For years, these establishments remained viable through relationships with familiar customers, word of mouth reputations, flavorful dishes, and a strong balance between price and quality. Today, they are compelled to seek customers through social media fantasies, Google Maps, and similar platforms.
Yet rising taxes, regulations, and shortages of qualified labor mean that these efforts are often insufficient.
It is precisely here that the supply network associated with prestigious guides enters the scene, presenting itself as a savior. This is, in fact, a new ecosystem. One that reduces member restaurants to subcontractors within the supply chain. It is a game in which survival comes at the cost of surrendering freedom and originality.
(For restaurants targeting the upper class and the wealthy, little has changed. That sphere remains comfortable. Prices do not matter, nor do costs. There is no shortage of customers. Customers themselves face no hardship. As other classes grow poorer, their revenues increase.)
With semi processed products and dishes that come very close to industrial production, restaurants can plate food, charge higher prices, and attract larger audiences. And behind them stands financial and marketing support.

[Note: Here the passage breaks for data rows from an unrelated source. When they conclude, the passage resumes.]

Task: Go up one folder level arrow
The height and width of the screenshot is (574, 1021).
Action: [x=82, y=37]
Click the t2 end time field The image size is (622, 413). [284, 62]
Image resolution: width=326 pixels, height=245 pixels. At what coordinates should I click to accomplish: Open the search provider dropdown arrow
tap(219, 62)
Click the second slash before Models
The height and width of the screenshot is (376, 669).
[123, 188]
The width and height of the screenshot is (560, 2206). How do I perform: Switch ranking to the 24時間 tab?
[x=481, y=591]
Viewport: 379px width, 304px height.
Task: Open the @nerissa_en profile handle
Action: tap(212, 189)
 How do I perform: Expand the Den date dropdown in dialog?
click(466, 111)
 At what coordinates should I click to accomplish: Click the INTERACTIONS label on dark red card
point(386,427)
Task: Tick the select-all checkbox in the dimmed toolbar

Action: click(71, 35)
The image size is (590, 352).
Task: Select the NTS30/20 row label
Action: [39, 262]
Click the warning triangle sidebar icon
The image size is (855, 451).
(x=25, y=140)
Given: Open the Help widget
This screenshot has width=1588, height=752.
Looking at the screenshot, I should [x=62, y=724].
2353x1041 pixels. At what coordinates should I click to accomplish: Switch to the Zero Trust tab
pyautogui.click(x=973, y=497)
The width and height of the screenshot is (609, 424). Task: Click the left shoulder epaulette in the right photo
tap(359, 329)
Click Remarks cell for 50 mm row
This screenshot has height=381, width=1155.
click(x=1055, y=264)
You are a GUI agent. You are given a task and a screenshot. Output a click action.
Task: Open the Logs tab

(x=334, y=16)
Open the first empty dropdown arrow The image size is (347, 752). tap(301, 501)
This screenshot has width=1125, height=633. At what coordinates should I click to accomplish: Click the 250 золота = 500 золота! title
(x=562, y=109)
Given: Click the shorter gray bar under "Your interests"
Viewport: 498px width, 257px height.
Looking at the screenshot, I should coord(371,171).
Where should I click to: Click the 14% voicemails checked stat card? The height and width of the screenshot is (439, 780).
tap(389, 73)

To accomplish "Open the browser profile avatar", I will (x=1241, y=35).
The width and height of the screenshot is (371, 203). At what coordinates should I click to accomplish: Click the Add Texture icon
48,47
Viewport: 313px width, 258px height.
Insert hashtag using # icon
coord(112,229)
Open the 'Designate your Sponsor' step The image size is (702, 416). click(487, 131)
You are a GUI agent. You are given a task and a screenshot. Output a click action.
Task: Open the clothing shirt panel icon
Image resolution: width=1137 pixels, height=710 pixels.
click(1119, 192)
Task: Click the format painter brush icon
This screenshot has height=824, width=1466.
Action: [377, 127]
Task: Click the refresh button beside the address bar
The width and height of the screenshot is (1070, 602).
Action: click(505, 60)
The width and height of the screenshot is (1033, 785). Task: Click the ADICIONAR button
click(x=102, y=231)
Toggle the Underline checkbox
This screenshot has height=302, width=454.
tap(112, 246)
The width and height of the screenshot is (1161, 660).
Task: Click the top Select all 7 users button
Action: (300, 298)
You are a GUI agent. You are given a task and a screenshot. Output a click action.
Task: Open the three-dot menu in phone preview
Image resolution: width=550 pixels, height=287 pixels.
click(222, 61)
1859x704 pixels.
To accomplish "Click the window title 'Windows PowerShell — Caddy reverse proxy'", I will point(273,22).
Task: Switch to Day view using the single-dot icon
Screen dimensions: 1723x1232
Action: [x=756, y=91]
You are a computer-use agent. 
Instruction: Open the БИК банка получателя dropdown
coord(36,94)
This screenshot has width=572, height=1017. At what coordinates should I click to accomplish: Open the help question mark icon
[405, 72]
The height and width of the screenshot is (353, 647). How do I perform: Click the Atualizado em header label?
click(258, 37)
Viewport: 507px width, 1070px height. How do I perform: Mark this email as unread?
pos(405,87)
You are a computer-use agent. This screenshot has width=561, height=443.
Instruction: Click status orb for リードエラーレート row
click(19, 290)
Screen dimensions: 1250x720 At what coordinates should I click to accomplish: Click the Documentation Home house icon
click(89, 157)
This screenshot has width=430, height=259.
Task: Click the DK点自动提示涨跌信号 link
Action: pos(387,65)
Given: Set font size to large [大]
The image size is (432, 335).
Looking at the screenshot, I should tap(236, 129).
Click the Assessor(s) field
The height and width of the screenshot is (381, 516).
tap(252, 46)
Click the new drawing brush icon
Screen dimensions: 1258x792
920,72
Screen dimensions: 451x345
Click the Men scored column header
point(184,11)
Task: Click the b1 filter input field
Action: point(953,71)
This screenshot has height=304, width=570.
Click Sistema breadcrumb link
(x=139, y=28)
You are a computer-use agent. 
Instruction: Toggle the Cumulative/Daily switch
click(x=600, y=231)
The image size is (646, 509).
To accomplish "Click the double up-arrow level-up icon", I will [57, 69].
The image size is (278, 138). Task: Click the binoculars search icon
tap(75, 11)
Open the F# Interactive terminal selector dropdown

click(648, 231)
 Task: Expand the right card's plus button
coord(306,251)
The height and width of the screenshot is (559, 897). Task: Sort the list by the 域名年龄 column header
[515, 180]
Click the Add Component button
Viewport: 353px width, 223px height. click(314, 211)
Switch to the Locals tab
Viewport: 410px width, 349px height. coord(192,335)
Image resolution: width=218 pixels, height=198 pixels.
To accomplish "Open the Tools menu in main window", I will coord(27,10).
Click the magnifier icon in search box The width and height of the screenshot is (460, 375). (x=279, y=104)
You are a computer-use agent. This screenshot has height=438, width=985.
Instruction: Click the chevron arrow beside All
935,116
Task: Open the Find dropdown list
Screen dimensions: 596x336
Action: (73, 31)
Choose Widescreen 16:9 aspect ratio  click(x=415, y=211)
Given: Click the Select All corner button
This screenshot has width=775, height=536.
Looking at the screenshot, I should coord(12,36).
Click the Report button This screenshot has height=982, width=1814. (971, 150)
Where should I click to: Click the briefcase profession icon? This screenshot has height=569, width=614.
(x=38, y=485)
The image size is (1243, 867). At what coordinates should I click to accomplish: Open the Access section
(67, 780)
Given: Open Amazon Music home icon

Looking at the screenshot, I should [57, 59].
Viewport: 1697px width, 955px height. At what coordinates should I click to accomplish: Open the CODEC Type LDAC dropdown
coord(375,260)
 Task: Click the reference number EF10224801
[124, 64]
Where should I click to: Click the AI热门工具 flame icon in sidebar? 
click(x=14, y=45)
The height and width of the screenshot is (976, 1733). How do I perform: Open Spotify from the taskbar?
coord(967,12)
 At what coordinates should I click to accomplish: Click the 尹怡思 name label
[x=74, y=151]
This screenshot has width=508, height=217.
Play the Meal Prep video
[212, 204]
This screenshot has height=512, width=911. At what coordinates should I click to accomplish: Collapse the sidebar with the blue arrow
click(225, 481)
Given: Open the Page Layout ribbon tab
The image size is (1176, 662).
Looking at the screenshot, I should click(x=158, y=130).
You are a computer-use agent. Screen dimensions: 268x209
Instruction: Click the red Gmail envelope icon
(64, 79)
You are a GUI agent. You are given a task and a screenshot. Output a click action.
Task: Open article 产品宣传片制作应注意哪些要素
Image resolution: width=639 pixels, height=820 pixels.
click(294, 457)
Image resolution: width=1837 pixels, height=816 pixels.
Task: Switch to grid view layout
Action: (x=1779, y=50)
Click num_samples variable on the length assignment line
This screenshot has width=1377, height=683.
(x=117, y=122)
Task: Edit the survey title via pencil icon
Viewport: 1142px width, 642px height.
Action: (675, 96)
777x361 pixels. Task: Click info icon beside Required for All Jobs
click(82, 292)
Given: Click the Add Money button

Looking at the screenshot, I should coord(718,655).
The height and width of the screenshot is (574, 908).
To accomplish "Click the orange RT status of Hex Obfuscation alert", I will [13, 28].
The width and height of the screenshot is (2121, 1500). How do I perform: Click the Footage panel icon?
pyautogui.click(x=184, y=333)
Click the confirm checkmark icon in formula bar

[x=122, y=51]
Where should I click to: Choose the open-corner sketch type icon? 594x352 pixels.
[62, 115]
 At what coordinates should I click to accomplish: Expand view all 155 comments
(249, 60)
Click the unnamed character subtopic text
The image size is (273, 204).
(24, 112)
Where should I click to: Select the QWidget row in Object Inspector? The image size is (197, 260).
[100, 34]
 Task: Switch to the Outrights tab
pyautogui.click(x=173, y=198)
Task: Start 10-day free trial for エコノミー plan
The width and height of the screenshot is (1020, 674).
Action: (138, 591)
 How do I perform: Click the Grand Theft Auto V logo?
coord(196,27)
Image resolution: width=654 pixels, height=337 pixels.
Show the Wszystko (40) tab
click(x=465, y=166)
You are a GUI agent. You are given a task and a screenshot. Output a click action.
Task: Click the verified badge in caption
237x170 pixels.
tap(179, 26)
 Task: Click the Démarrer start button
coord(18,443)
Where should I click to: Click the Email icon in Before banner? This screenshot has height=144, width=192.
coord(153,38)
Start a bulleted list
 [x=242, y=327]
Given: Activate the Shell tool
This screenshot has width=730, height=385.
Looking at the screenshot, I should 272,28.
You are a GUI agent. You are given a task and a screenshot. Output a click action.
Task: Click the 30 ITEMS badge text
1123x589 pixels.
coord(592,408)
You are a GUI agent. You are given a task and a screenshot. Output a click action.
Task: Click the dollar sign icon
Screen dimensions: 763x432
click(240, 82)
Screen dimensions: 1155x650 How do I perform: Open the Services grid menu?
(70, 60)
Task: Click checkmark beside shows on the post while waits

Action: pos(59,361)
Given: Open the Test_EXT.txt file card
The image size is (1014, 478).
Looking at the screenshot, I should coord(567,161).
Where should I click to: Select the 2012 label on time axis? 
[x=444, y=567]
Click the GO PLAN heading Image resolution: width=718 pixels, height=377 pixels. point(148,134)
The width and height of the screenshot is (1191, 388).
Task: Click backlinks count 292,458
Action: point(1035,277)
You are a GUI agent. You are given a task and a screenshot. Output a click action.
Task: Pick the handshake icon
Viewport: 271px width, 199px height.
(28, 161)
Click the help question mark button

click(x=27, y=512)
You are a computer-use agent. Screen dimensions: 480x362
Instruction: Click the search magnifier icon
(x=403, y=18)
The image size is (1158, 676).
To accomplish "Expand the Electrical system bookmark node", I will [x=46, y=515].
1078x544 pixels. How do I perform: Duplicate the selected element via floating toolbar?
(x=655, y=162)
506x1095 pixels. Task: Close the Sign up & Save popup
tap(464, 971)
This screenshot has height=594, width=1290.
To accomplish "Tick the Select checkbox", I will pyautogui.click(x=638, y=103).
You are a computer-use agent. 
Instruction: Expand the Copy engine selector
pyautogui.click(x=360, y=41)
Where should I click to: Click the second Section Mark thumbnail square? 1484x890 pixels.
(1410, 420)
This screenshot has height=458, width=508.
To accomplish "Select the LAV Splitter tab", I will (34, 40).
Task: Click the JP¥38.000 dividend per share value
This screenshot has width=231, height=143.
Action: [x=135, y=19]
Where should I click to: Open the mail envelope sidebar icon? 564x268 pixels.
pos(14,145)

To sustain this system, the number of restaurants featured in the most popular and respected guides is rapidly increasing. Investors, seeing this, do not remain idle. New guides eager to replicate the model are multiplying.
These guides, appearing independent and impartial and instructing you on where you should dine, are transformed through sponsorships into persuasive components of the supply chain. Restaurants outside this system, no matter how good or how delicious their food may be, face the threat of being ignored.
There are, of course, exceptions. Some restaurants manage to survive and grow without depending on these monopolies. Yet for the majority, the future appears to lie in integrating into this supply chain system, surrendering all claims to originality in order to become its final link.
At the risk of repetition, let me state it plainly.
We now call the final production station of the supply chain, where processed and plated food is delivered to the consumer, a restaurant. The person working there is called a chef.
Are We Heading Toward New Chain Restaurants?
This new form of serfdom, dependent on major brands and monopolies for its very survival, is in fact a new type of chain restaurant. It appears free and independent, yet functions as the final link of the suppliers’ network.
The guides, with their immense marketing power, direct customers toward these chain restaurants.
In future pieces, I will attempt to explore in greater detail how this system operates.